▶ **ACTIVITY**:
Output nothing but the lines from the first line of the entries to the line with "Task: Click the Swiss artist avatar", inclusive, exactly as they read.

----- MATERIAL PROVIDED

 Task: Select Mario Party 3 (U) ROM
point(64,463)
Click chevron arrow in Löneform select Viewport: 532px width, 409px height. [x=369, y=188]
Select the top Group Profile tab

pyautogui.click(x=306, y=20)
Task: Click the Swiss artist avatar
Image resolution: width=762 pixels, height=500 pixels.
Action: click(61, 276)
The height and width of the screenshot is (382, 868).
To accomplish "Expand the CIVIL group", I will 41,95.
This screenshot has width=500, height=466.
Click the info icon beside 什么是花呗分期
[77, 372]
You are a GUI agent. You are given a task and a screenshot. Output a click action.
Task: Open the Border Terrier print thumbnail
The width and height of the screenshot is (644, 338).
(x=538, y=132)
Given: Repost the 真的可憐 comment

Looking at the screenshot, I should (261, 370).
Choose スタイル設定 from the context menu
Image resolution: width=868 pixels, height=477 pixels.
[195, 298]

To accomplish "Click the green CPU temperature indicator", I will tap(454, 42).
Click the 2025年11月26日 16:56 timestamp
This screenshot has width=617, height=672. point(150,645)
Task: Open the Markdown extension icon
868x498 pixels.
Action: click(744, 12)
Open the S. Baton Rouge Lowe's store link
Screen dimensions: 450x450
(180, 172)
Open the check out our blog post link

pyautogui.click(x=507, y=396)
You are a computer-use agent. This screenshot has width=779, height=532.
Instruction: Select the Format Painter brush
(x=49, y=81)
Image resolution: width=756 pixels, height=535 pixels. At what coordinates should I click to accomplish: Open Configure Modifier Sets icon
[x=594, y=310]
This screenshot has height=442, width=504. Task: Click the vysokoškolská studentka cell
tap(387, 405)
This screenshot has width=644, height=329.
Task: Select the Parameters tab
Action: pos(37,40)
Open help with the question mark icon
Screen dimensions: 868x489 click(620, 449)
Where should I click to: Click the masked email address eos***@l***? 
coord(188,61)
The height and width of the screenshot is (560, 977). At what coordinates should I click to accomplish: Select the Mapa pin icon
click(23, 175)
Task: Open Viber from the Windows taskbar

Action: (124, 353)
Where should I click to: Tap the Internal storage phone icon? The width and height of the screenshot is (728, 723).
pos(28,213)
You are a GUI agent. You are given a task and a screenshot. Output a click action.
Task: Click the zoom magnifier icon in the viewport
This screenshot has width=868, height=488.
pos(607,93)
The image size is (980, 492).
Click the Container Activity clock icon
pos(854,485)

----------

▶ **YOUR SOLUTION**:
 Task: Select Mario Party 3 (U) ROM
point(64,463)
Click chevron arrow in Löneform select Viewport: 532px width, 409px height. [x=369, y=188]
Select the top Group Profile tab

pyautogui.click(x=306, y=20)
Task: Click the Swiss artist avatar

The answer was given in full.